WASHINGTON — In reports released during the last week, U.S. and British panels sharply criticized their two governments for making ill-founded claims about Iraq's efforts to build weapons of mass destruction -- claims that were the central rationale for the U.S.-led invasion of the country in March 2003.
But on at least one hotly debated issue -- Iraq's purported interest in buying uranium from the West African nation of Niger -- the two governments may have been on stronger footing than generally believed, both investigations found.
In a report issued Wednesday, the British commission of inquiry, headed by Lord Robin Butler, a retired civil service chief, found that Saddam Hussein's government had no usable stockpiles of chemical or biological weapons, contrary to assertions by President Bush and British Prime Minister Tony Blair.
But on the issue of Hussein's interest in nuclear weapons, the commission said, "The British government had intelligence from several different sources" indicating that Iraqi officials sought to buy uranium from Niger in 1999.
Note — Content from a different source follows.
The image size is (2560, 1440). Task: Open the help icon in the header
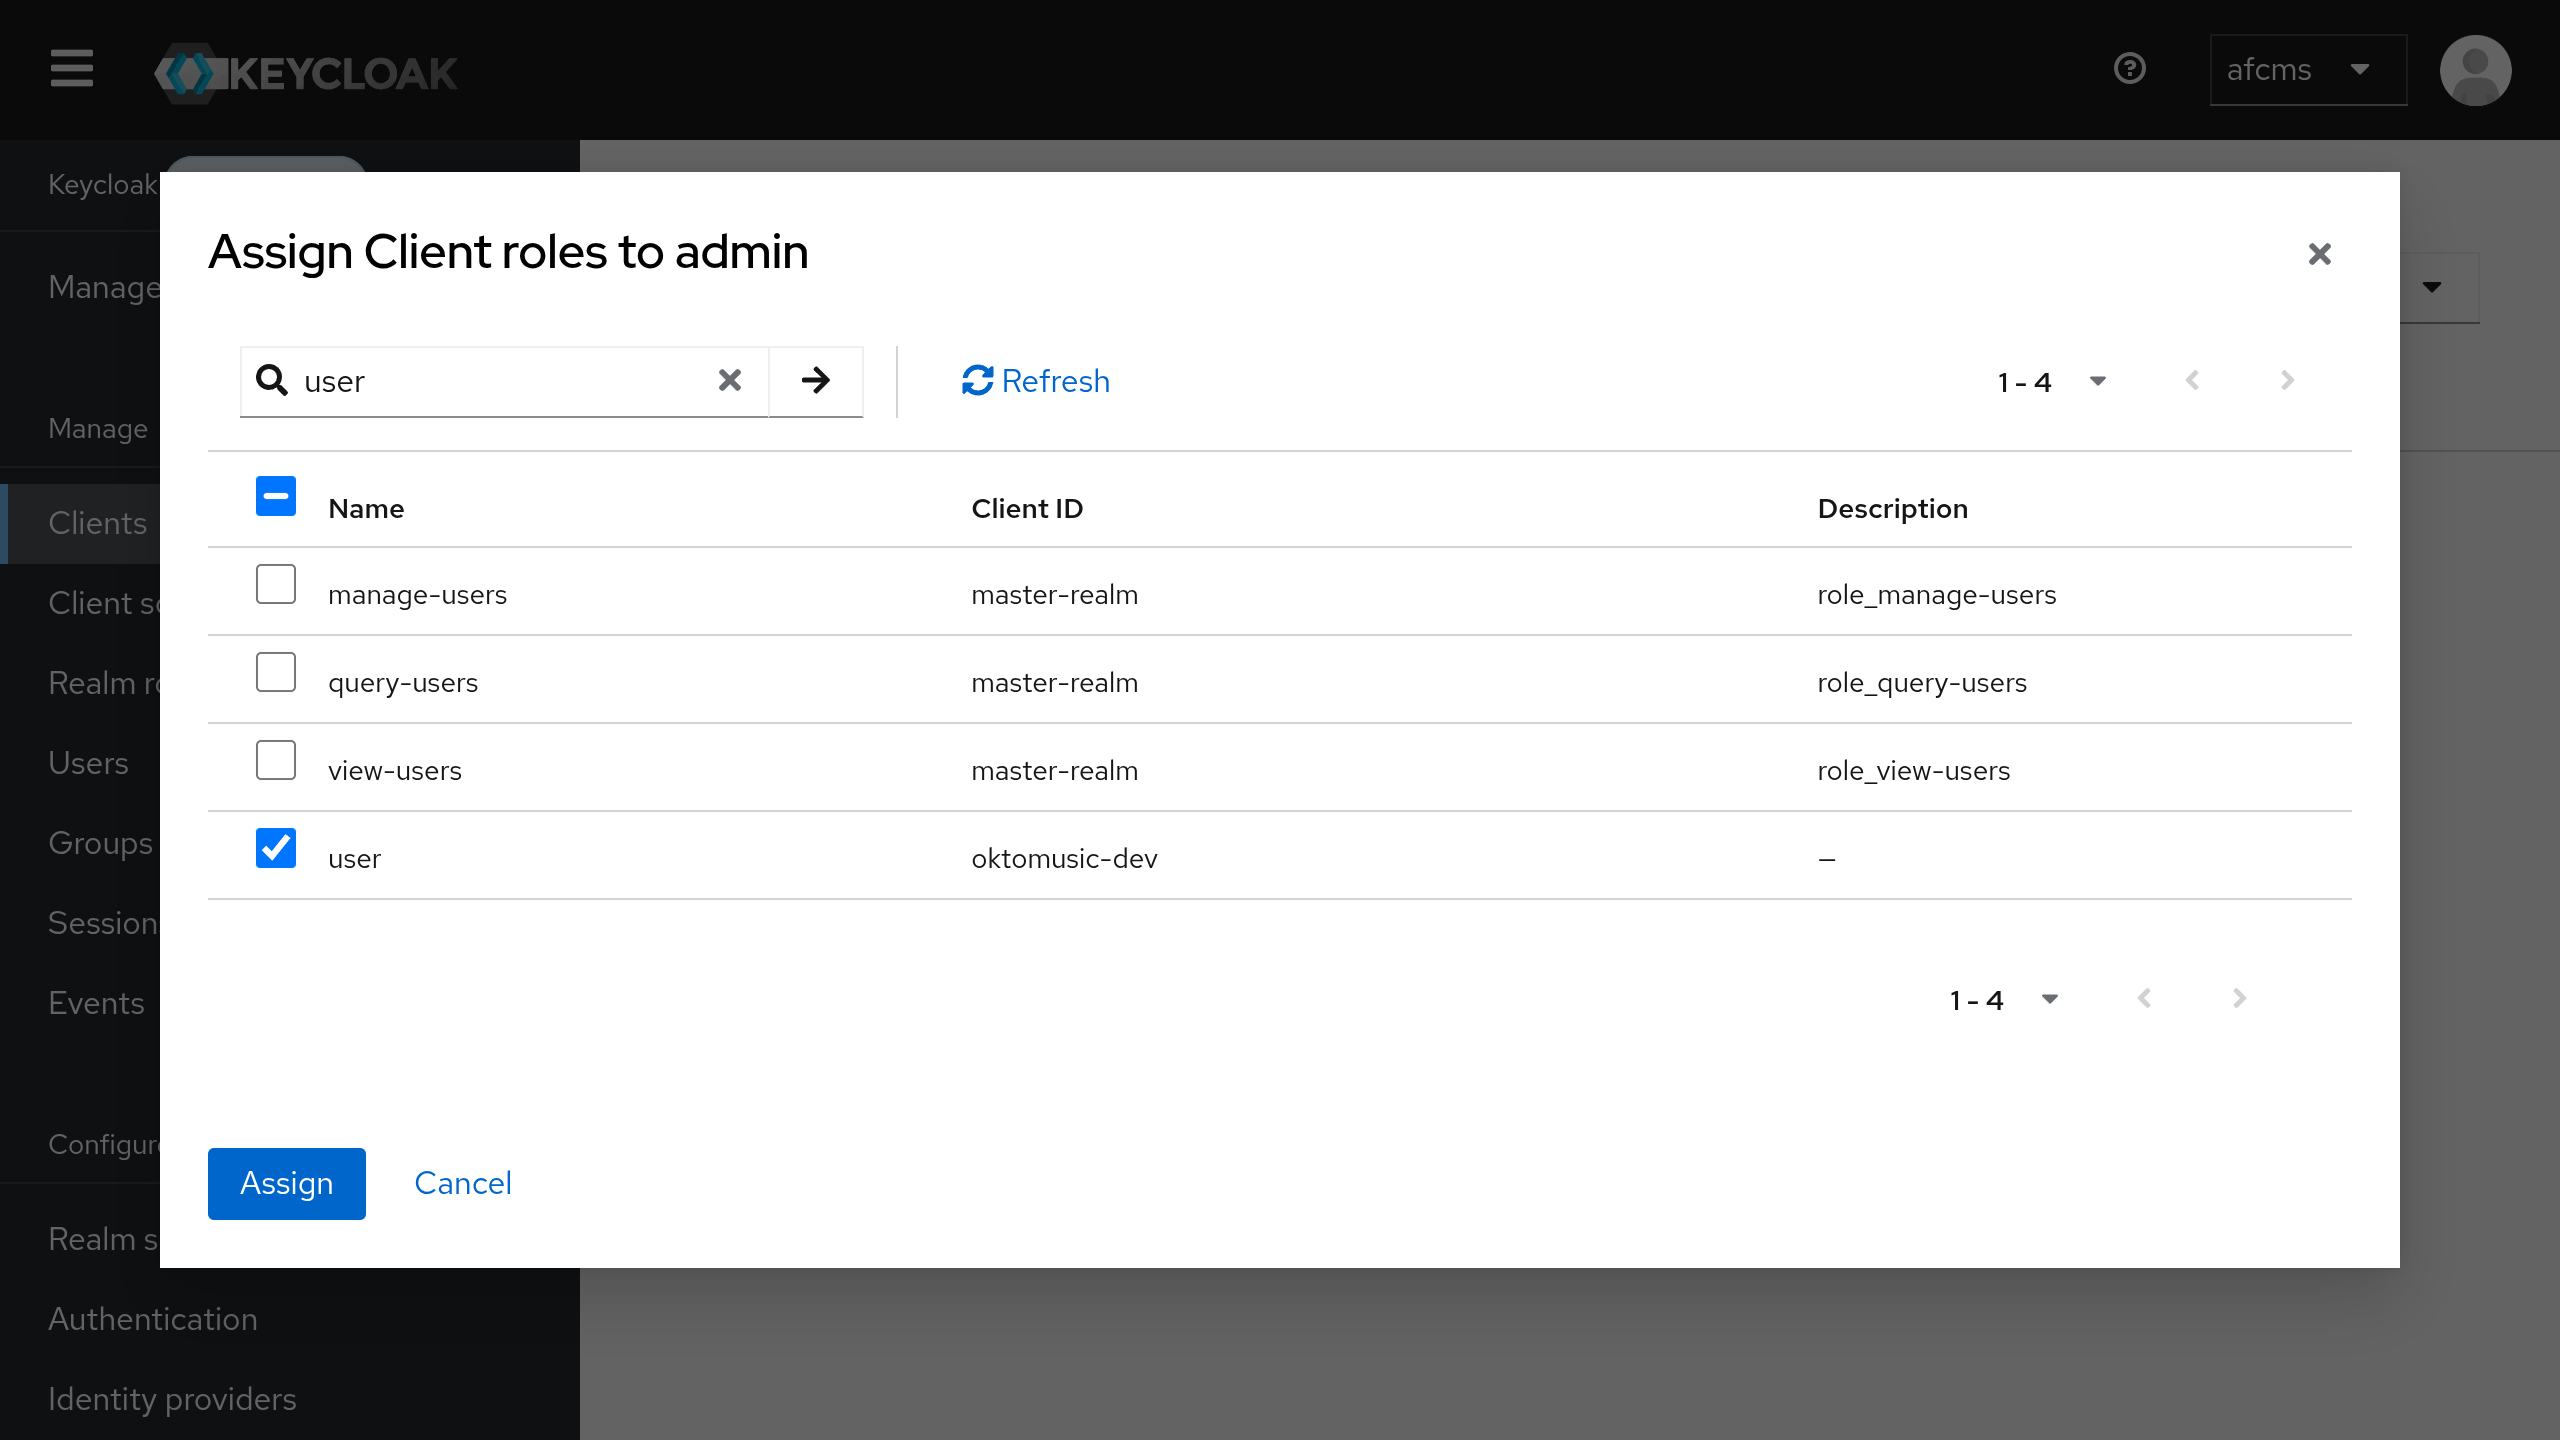coord(2130,68)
"The intelligence was credible," the report says.
Last week, the Senate Select Committee on Intelligence excoriated U.S. intelligence agencies for assessments of Iraq's weapons programs that "either overstated or were not supported by" the evidence. But on the question of whether Iraq had sought uranium from Africa for nuclear weapons, the committee found that the CIA's statement, in a 2002 National Intelligence Estimate, "was reasonable" at the time. The committee added, however, that the evidence behind the assertion turned out to be weak, and charged that the CIA failed to make that clear to policymakers.
The issue has been a point of unusual contention for two reasons: Bush mentioned Iraq's alleged uranium-buying effort in his State of the Union speech in January 2003, as he was urging the nation to war, only to acknowledge later that the assertion was not backed by conclusive evidence.
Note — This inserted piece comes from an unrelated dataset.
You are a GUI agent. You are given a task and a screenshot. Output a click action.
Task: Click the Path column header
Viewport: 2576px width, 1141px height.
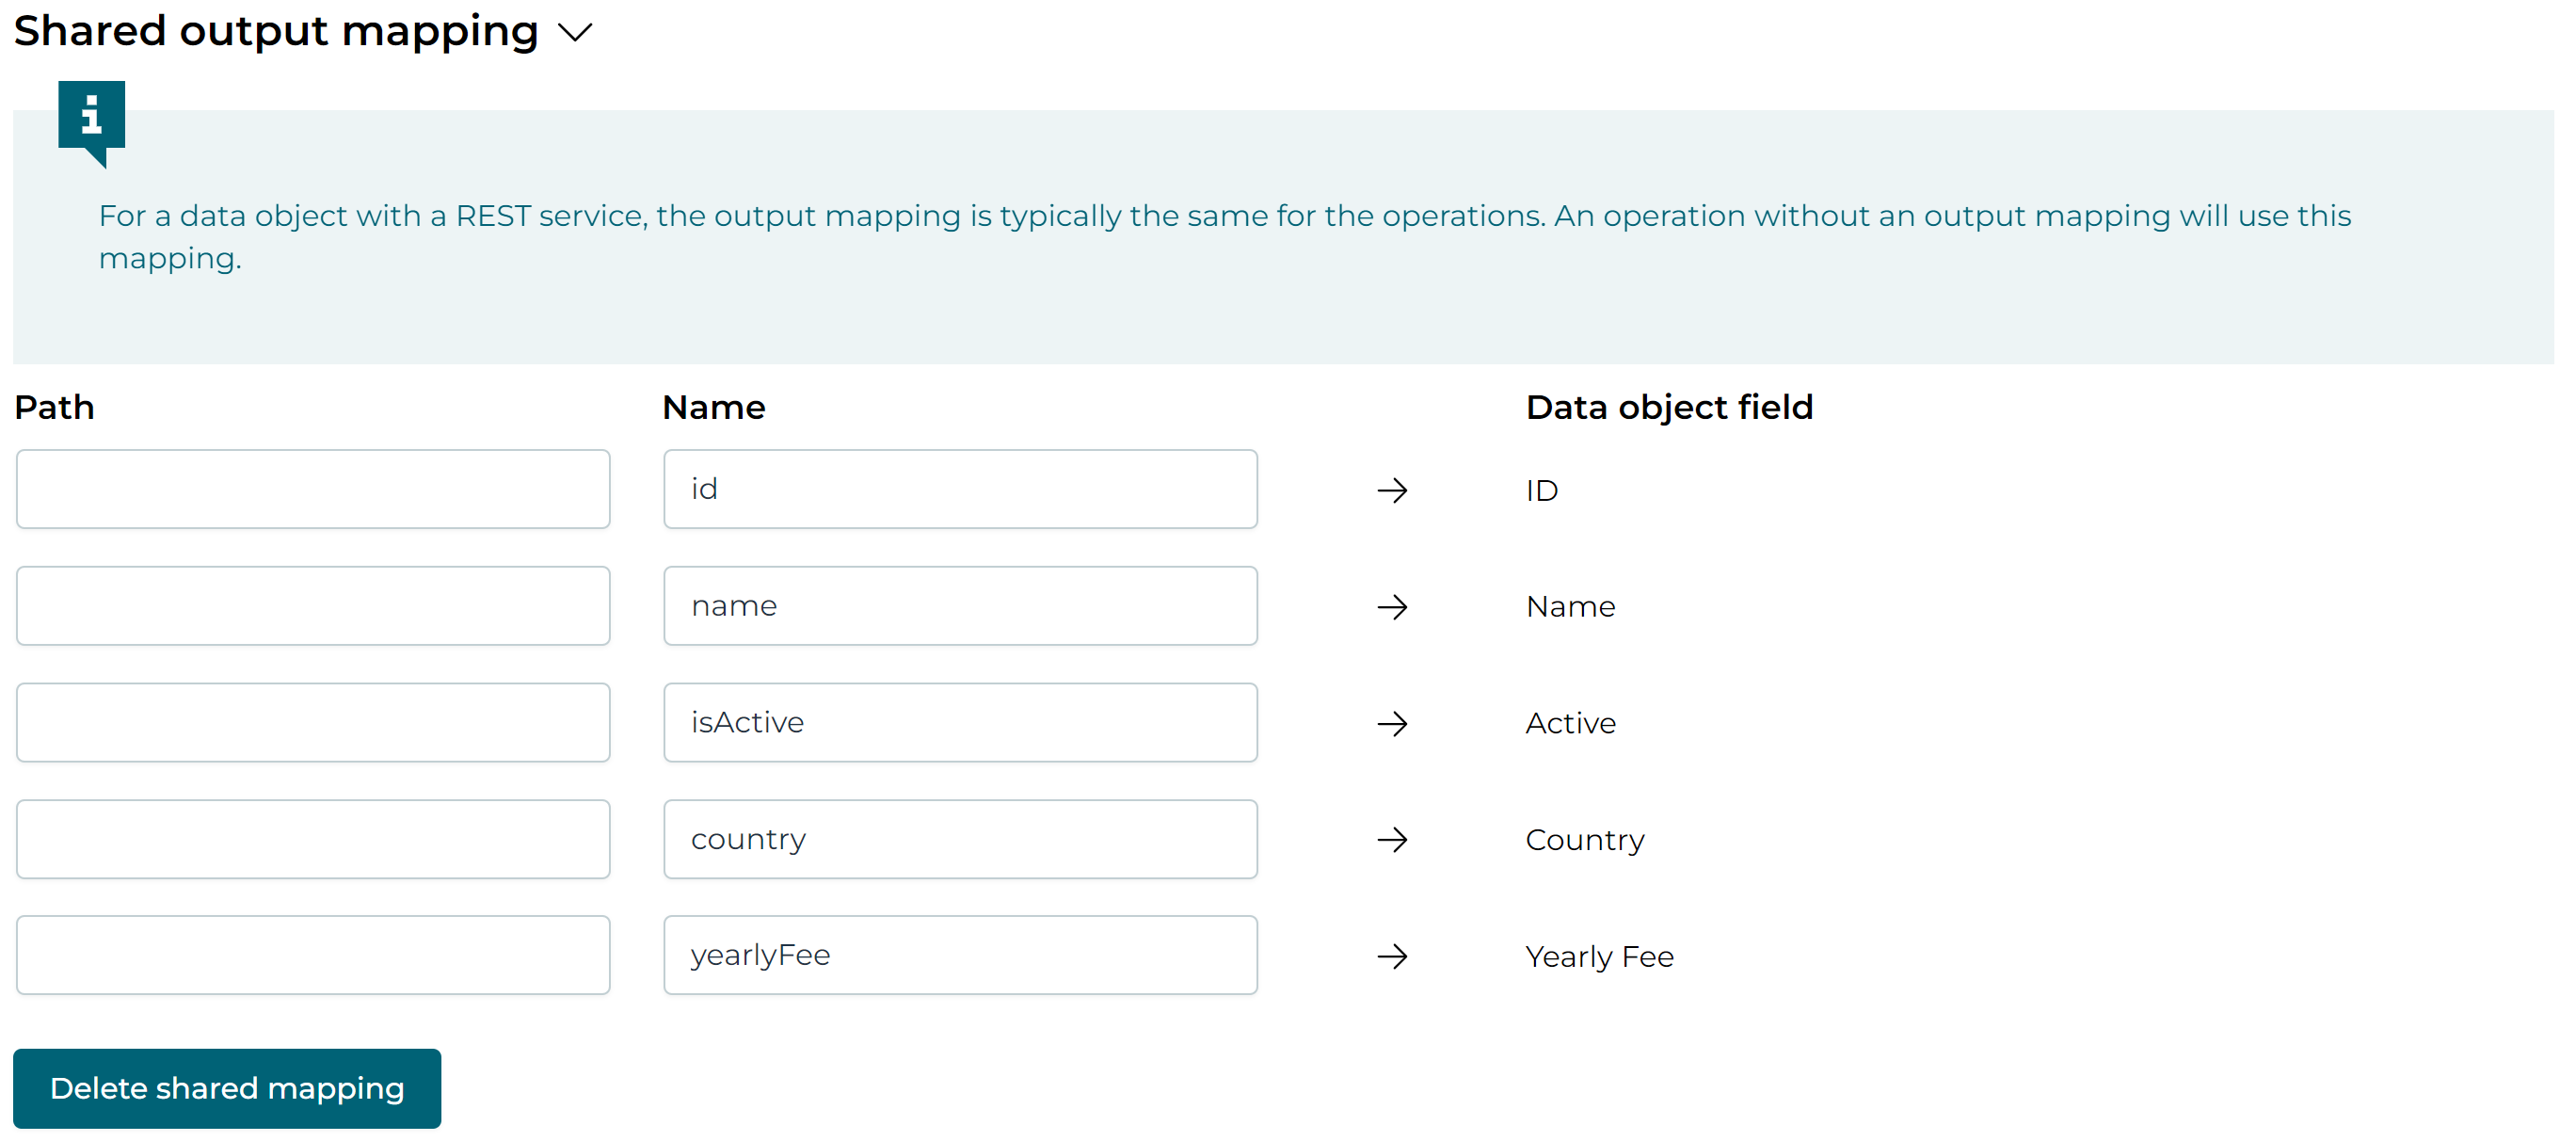(x=54, y=406)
And the controversy led to a criminal investigation after an administration official leaked the name of an undercover CIA officer to a newspaper columnist in an apparent attempt to discredit the operative's husband, a prominent critic of the administration.
In the State of the Union address, Bush said that "the British government has learned that Saddam Hussein recently sought significant quantities of uranium from Africa."
But as the White House later acknowledged, CIA analysts did not believe that the British report was well-founded, and although the administration never stated that the allegation was false, it did admit that the evidence behind the statement did not support the inclusion in a major presidential address. The Senate report quoted a written CIA warning to the White House three months before the speech: "The Africa story is overblown.... We differed with the British."
As a result, the controversy over uranium from Niger turned into a political embarrassment for Bush -- and spawned a second imbroglio, over the role played by Joseph C. Wilson IV, a former ambassador.
In February 2002, the CIA sent Wilson to Niger to investigate reports that Iraqi officials had sought to buy uranium. Wilson reported that "there was nothing to support allegations either that Iraq had tried to obtain or succeeded in purchasing uranium from Niger."
More than a year later, in July 2003, Wilson went public, telling the story of his secret mission and denouncing the administration for "twisting" intelligence.
Eight days later, in his syndicated column, Robert Novak wrote that Wilson had been sent to Niger on the recommendation of his wife, a covert CIA officer named Valerie Plame. Novak said his information had come from "two senior administration officials."
Plame's unmasking created an uproar in Congress and prompted the Justice Department to open a criminal investigation of the White House staff to determine who had disclosed her identity and whether laws were broken. The investigation is continuing.
The Senate committee report questioned Wilson's account on several issues. Wilson has maintained that his wife did not suggest him for the mission to Niger, but the committee found that she did, noting that another CIA official said Plame had "offered up his name."
"That's just false," Wilson said in a telephone interview Wednesday. He said he was preparing a written rebuttal to the Senate report.
A senior intelligence official said the CIA supports Wilson's version: "Her bosses say she did not initiate the idea of her husband going.... They asked her if he'd be willing to go, and she said yes," the official said.
The Senate report also accused Wilson of exaggerating his knowledge of forged documents that purported to be evidence of an Iraqi purchase of uranium. Wilson acknowledged that he might have "misspoken" on that issue.
The committee found that intelligence analysts recalled Wilson's report on his mission to Niger as ambiguous and unimpressive, not as the conclusive refutation he has sometimes described.
In a strange mirror-image reaction, the State Department's intelligence bureau, which was skeptical of the uranium story, believed that Wilson's report supported its view -- but the CIA, which at the time believed the uranium story, also thought that Wilson's report supported its position, the report found.
The CIA's summary of Wilson's 2002 mission said he reported that an Iraqi delegation had attempted to start trade discussions with a former prime minister of Niger and that the former prime minister believed the Iraqis were after uranium.
"That's legitimate," Wilson said Wednesday. "But the administration's assertion was that Iraq had attempted to buy uranium, and what I reported didn't support that."
Times staff writer Greg Miller contributed to this report.